Flea allergy dermatitis is caused by the bite of a flea. The primary cause is due to the flea's saliva that is injected into the feeding site, triggering an immune response in the dog. This may include redness of the skin and pruritus, causing the dog to scratch, bite, and lick parts of the body, most commonly the base of the tail, abdomen, and head. A dog may find it soothing to be bathed in cool water with a shampoo designed for flea treatment. If the dog has self-mutilated by chewing or scratching, antibiotics may be needed, depending on the severity of the problem.

==== Bacterial hypersensitivity ====
Bacterial hypersensitivity is caused by an exaggerated immune system response to the natural flora normally found on the skin, like Staphylococcus bacteria. It may be identified by red blotches, pus pockets, hair loss and a skin formation that looks like ringworm, called epidermal collarettes. Typically, bacterial allergies are secondary to other problems the dog may have, such as parasitism or hormonal disorders.

====Contact allergies====
Contact allergies are the rarest form, alleviated by cessation of contact. The signs of contact allergies are very similar to those of flea allergies - skin irritation at the point of contact and itching.

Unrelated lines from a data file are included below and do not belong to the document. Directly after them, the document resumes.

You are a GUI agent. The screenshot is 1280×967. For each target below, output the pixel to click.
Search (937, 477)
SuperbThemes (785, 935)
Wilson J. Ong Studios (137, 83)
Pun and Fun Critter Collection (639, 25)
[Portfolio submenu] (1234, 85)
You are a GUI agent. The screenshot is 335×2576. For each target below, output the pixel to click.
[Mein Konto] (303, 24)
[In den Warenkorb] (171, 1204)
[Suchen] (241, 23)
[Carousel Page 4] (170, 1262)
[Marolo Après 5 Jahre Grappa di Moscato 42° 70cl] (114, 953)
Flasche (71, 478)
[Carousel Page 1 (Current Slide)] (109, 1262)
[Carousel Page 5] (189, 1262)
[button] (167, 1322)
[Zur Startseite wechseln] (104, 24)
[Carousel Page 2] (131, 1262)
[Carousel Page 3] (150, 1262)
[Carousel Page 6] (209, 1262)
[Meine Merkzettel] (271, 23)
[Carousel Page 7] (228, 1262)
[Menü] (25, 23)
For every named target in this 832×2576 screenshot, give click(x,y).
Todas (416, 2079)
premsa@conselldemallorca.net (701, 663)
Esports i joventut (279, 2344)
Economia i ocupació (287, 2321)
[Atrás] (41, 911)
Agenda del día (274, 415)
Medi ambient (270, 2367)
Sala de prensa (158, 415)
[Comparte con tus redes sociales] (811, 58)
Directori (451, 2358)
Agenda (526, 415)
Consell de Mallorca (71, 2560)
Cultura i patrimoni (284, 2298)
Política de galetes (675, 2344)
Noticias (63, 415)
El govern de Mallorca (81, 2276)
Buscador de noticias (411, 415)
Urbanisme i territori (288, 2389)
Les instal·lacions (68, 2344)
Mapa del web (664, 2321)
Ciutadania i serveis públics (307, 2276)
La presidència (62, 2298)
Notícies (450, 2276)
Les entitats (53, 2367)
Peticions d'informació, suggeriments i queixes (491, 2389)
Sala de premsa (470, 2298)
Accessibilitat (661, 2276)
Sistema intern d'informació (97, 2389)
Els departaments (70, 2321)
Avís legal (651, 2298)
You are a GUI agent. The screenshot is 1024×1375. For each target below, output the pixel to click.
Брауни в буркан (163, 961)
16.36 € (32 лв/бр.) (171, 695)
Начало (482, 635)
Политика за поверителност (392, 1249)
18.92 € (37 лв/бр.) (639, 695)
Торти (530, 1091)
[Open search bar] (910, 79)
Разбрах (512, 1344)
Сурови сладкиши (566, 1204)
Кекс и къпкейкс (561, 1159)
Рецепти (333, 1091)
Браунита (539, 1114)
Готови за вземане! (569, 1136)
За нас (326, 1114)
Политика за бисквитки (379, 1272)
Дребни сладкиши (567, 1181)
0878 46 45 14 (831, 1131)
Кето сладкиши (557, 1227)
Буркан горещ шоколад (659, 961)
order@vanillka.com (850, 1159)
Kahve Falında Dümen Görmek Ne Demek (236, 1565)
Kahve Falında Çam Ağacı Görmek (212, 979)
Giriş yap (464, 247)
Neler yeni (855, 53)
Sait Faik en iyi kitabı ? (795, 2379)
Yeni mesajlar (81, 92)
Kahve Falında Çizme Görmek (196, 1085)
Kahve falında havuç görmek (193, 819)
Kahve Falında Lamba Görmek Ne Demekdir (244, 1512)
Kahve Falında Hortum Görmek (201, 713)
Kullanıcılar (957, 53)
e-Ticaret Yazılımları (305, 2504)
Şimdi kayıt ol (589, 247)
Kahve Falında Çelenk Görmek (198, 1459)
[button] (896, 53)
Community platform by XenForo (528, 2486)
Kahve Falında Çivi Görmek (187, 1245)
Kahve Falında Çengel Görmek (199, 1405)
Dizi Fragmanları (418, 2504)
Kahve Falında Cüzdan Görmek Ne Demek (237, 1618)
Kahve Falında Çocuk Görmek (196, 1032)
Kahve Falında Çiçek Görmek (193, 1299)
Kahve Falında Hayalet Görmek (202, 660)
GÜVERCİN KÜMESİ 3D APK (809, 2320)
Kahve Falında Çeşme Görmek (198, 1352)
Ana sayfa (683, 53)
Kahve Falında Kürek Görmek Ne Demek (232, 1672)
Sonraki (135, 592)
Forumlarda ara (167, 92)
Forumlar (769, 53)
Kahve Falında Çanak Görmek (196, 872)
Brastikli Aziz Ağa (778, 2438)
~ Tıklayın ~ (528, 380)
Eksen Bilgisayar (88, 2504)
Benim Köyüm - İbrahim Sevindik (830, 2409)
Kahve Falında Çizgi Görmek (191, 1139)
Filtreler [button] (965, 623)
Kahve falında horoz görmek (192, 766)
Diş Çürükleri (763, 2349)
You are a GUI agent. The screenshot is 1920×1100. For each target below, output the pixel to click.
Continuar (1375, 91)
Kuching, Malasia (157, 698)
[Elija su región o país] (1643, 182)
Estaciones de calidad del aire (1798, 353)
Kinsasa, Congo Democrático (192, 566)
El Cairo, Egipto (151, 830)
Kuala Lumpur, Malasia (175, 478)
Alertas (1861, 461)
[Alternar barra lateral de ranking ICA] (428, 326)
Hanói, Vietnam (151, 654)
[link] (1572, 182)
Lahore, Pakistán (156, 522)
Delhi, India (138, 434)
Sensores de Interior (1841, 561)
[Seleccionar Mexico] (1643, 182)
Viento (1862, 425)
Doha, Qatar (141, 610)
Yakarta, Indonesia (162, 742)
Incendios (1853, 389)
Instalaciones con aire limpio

Sources of allergens include, but are not limited to, the synthetic materials in bedding, plants, pesticides, or household cleaning products.

===Respiratory-induced allergies===
====Atopy====
Atopy is synonymous with "inhalant allergy." It manifests as a condition called atopic dermatitis, which is characterized by itching, biting, hair loss and face rubbing. Other signs may be the presence of papules, which are small red bumps, or pustules, which are small pimple-like lesions. Atopy is a genetic disorder that predisposes the immune system of a dog to react to tree pollens, grass pollens, weed pollens, molds, mildew, and house dust mites, and can also be caused by exposure to chemical irritants, like common household products. Dogs will often have reactions to multiple allergens and may also experience concurrent flea or food allergies. Certain breeds are prone to atopic dermatitis, like Golden Retrievers, Irish Setters, Lhasa Apsos, Dalmatians, Bulldogs, and Old English Sheepdogs.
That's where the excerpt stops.